→ **TASK REQUIREMENTS**
Wherever a line in the records contains the word "click", return that line.

○ ○ ○

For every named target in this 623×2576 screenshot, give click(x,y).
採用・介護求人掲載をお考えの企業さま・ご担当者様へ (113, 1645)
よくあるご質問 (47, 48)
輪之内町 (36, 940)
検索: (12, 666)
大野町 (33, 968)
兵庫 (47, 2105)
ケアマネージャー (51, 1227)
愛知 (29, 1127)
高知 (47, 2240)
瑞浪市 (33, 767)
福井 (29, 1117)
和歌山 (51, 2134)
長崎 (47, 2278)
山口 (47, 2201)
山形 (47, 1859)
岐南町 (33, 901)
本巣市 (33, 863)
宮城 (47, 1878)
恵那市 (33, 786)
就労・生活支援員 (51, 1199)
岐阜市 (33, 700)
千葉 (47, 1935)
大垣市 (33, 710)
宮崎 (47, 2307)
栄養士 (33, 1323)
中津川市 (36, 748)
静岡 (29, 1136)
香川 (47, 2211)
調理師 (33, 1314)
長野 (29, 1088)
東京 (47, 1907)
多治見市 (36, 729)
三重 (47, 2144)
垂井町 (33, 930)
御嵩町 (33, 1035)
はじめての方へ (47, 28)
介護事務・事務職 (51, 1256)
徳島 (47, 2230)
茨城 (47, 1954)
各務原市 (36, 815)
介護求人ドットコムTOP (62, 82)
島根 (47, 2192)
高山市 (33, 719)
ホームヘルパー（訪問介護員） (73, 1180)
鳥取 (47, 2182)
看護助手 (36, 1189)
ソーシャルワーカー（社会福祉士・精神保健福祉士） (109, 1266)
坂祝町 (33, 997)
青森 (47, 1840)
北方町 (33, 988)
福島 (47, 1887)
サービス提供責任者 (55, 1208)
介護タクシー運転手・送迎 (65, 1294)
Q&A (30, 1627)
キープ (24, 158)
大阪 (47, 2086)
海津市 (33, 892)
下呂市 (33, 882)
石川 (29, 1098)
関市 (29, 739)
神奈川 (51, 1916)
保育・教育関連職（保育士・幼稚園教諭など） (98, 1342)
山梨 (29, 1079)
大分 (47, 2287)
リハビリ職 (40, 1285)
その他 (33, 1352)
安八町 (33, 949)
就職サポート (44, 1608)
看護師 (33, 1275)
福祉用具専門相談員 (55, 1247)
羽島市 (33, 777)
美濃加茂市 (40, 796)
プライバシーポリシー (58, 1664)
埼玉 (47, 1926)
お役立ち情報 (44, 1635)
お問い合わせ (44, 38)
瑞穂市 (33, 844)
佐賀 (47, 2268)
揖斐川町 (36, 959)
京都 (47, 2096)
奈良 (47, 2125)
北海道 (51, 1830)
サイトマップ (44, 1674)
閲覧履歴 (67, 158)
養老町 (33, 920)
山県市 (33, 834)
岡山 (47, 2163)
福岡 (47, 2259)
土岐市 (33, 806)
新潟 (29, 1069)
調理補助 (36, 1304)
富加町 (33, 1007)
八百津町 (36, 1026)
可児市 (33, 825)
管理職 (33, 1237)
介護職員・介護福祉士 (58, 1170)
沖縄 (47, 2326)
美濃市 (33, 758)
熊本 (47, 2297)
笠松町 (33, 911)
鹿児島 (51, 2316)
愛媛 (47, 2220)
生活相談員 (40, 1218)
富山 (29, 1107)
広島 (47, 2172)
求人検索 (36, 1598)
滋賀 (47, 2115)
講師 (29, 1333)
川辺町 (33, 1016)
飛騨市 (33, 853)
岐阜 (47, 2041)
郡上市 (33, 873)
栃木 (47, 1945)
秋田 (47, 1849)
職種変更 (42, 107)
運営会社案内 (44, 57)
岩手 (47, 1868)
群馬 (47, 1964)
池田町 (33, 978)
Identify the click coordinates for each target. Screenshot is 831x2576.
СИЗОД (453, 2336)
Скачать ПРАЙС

○ ○ ○

→ **OUTPUT FOR THIS TASK**
For every named target in this 623×2576 screenshot, give click(x,y).
Identify the click coordinates for each target. Screenshot is 831x2576.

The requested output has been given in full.